Tips & Best Practices

  • The shortcut λ(nm) = 1240 / E(eV) is extremely useful for quick photon wavelength calculations.
  • Room temperature corresponds to about 25 meV (kT at 300 K) — electrons in a semiconductor have thermal energies of this order.
  • In mass-energy equivalence (E = mc²), the electron rest mass is 0.511 MeV/c² and the proton is 938.3 MeV/c².
  • Medical X-rays use 20-150 keV photons; CT scans use 80-140 keV; gamma rays in PET scans are 511 keV (from electron-positron annihilation).
  • The LHC accelerates protons to 6.8 TeV — that is 6.8 × 10¹² eV per proton, giving γ ≈ 7,250 (nearly the speed of light).
  • Chemical bond energies are 1-10 eV; nuclear binding energies are 1-10 MeV per nucleon.

The Electron-Volt in Spectroscopy

Atomic and molecular spectroscopy directly measures energy level differences in electron-volts. The hydrogen atom's ground-state ionization energy is 13.6 eV. Visible photon energies range from 1.65 eV (red, 750 nm) to 3.1 eV (violet, 400 nm). X-ray emission lines from inner-shell electron transitions have energies of keV, and nuclear gamma rays reach MeV. The electron-volt provides a natural scale for all these phenomena.

Semiconductor Band Gaps

In semiconductor physics, the band gap energy (in eV) determines a material's electronic and optical properties. Silicon's indirect band gap is 1.12 eV (infrared), gallium arsenide's direct gap is 1.42 eV (near IR), and gallium nitride's gap is 3.4 eV (UV). LEDs and laser diodes emit photons with energy approximately equal to the band gap, making eV the natural unit for optoelectronic device design.

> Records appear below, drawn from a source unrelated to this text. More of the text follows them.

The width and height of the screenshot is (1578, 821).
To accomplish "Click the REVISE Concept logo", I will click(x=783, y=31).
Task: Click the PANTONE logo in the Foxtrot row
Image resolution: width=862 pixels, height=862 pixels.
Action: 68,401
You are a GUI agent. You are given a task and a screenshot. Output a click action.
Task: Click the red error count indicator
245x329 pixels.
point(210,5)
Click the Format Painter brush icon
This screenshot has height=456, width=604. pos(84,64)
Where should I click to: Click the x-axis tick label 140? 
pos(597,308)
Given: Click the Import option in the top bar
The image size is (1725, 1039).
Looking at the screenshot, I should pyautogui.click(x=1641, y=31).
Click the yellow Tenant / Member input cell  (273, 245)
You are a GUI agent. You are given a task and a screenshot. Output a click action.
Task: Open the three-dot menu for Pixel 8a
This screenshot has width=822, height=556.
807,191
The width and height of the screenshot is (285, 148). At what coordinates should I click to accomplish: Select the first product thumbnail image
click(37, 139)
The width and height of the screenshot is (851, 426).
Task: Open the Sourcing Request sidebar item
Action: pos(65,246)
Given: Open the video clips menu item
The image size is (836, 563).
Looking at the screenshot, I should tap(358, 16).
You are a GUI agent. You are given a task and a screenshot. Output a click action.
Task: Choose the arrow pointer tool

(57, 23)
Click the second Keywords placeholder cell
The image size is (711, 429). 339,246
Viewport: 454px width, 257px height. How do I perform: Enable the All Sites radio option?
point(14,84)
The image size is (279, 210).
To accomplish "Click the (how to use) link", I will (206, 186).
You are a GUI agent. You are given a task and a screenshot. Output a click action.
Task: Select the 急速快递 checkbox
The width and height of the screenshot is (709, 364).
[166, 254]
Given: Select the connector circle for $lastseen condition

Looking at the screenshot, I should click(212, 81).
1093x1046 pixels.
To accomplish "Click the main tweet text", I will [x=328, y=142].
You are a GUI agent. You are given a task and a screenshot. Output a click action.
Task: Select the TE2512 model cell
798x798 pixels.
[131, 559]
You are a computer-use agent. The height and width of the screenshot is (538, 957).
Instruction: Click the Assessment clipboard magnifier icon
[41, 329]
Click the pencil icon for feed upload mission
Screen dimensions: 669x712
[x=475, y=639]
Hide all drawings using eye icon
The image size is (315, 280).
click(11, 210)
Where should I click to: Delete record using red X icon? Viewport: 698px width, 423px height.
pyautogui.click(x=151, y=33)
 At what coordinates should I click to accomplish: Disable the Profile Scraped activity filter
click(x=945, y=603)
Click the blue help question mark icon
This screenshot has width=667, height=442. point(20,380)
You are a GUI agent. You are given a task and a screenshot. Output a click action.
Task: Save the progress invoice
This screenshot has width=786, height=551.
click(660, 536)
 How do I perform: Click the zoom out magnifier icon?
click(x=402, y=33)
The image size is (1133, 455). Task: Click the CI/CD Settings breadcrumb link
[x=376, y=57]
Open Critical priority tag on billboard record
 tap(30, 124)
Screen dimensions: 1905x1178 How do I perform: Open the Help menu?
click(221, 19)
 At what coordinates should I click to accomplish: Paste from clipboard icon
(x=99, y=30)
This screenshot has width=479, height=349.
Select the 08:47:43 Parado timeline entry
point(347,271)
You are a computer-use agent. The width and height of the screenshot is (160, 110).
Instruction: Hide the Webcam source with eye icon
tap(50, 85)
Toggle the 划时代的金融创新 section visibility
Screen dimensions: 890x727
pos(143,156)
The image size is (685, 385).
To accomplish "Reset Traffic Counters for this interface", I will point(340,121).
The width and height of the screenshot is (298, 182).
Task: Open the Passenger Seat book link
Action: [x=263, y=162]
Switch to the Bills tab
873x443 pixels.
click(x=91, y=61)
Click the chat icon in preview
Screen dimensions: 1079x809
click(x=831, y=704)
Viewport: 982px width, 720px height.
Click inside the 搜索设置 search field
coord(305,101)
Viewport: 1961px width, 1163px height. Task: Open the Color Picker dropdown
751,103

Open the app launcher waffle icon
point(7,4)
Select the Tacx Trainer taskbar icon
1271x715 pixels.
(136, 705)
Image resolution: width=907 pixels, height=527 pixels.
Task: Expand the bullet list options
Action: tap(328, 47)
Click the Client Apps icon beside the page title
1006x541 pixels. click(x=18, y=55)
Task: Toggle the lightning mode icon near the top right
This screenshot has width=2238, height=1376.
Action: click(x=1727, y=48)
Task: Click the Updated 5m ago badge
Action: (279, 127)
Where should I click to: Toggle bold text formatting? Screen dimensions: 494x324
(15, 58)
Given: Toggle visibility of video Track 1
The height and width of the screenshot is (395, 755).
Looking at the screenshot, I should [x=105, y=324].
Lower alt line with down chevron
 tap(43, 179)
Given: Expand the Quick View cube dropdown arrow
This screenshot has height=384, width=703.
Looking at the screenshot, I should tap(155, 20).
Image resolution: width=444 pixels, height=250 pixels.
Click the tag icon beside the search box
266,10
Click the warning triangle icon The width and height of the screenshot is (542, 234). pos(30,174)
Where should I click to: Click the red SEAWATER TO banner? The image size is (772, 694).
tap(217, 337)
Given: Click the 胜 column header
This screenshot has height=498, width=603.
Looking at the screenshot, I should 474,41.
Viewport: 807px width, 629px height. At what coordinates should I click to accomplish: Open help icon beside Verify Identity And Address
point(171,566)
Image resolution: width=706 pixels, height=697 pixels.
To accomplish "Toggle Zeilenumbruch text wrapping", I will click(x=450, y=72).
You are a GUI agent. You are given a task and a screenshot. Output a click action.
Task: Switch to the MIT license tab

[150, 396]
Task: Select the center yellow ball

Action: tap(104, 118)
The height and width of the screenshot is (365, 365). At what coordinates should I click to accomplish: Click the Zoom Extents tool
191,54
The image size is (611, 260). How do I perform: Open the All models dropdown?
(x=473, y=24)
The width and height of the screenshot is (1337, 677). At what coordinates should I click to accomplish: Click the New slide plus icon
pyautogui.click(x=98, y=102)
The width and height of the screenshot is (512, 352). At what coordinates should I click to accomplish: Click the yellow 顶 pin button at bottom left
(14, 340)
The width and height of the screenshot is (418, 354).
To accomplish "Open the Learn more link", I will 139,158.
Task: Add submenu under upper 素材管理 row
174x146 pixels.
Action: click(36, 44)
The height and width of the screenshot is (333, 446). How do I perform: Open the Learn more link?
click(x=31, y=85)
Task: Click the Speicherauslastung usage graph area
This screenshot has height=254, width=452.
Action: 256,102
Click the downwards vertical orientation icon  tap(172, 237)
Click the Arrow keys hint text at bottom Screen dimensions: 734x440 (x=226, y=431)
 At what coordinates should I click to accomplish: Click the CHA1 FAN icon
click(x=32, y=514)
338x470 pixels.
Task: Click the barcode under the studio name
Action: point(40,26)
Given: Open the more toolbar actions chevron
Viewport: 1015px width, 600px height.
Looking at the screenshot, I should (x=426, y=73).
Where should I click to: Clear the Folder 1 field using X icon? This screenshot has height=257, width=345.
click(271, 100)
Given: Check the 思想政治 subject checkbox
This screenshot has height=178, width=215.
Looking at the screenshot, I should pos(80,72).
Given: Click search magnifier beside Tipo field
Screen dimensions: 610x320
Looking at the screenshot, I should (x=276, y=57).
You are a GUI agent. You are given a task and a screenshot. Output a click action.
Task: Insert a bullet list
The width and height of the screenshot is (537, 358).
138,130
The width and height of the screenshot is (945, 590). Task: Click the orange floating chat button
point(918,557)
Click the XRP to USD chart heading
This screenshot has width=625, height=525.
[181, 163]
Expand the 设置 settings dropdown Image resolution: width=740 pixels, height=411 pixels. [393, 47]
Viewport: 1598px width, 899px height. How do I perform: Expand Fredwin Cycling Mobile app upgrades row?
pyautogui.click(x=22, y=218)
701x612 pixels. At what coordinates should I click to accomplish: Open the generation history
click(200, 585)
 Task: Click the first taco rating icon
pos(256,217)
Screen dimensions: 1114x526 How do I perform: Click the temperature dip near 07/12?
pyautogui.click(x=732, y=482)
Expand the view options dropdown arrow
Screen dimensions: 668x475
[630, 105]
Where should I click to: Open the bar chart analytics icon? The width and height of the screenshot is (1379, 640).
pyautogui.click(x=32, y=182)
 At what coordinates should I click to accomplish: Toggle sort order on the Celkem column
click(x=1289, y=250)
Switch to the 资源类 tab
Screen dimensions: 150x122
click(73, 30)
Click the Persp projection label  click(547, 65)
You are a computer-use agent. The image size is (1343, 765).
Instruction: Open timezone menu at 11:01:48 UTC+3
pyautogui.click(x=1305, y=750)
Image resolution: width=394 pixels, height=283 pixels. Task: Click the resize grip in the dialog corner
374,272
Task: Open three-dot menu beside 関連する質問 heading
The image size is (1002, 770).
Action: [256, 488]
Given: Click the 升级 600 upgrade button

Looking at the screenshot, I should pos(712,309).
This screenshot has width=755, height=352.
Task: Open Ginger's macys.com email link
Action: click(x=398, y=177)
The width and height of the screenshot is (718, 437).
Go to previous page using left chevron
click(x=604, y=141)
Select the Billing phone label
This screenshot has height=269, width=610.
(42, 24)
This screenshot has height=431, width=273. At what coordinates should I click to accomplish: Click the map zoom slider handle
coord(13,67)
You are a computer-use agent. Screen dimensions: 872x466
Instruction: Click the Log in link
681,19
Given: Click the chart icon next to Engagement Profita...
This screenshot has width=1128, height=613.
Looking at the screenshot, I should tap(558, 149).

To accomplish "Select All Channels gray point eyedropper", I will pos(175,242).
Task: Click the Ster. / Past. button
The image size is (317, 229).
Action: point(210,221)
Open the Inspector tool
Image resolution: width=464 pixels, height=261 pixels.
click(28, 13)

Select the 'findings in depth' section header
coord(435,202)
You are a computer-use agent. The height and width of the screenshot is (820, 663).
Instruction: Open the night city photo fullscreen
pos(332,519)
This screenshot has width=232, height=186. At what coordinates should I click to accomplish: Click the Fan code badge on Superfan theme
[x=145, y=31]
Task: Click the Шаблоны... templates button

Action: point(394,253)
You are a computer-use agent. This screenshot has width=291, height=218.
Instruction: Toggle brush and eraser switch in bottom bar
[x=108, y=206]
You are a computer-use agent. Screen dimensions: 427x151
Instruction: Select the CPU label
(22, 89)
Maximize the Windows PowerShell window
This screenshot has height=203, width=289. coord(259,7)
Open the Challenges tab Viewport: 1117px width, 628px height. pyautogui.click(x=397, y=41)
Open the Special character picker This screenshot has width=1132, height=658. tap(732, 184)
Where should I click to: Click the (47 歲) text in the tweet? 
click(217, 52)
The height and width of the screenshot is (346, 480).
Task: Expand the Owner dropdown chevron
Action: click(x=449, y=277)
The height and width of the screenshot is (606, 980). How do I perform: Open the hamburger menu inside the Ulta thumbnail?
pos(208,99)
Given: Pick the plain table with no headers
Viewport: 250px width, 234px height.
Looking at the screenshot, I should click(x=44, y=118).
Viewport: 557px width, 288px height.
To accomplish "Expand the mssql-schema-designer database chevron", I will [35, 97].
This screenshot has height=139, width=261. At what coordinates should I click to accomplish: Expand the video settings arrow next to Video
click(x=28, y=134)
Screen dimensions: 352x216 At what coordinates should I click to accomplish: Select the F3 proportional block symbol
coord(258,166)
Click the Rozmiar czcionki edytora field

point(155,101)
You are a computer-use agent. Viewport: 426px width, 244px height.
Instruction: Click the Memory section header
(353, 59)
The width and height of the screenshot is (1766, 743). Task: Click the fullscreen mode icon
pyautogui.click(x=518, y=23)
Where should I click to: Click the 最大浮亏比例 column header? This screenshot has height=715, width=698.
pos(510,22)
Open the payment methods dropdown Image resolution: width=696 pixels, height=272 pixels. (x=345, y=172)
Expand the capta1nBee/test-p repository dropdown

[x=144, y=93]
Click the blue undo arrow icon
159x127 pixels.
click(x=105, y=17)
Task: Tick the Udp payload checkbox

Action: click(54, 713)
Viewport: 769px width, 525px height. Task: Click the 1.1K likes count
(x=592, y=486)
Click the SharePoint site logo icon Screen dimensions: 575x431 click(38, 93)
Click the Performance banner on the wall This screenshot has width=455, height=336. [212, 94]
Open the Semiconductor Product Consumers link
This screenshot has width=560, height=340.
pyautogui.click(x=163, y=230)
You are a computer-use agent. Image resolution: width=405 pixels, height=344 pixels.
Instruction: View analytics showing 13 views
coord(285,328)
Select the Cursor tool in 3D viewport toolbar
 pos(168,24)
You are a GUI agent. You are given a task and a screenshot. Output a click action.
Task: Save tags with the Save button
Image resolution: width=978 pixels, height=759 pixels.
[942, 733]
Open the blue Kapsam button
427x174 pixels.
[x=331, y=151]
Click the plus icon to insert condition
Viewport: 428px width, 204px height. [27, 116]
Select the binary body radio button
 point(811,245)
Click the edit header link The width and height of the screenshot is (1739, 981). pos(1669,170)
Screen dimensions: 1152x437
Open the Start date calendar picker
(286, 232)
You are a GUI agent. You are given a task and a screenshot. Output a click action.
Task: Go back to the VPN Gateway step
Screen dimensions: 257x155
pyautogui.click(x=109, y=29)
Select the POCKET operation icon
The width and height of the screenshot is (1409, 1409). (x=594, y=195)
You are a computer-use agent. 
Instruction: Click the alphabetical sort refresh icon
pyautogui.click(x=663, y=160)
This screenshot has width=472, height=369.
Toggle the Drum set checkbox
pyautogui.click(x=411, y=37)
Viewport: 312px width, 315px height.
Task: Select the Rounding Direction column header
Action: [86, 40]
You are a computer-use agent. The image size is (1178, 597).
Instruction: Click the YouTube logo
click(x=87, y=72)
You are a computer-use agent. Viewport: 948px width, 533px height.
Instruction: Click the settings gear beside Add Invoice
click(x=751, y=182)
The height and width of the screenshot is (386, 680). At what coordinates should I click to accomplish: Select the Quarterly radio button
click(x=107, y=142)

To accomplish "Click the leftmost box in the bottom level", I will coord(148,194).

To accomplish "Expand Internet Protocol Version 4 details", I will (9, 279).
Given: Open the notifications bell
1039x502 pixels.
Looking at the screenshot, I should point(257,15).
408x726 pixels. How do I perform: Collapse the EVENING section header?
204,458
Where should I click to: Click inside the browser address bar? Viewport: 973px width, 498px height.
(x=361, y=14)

Particle Accelerators and High-Energy Physics

Particle accelerators are characterized by the energy they impart to particles, measured in eV. Medical linacs operate at 6-20 MeV, synchrotron light sources at hundreds of MeV to several GeV, and the Large Hadron Collider (LHC) at 6.8 TeV per beam. At these energies, particles travel at 99.9999991% the speed of light, and the distinction between kinetic energy and rest mass energy becomes essential.

Sources & Methodology

Last updated:

Frequently Asked Questions

  • Energy. Despite the name, 1 eV is the amount of kinetic energy gained by a single electron (charge e = 1.602×10⁻¹⁹ C) when accelerated through a potential difference of 1 volt. In SI: 1 eV = 1.602×10⁻¹⁹ joules.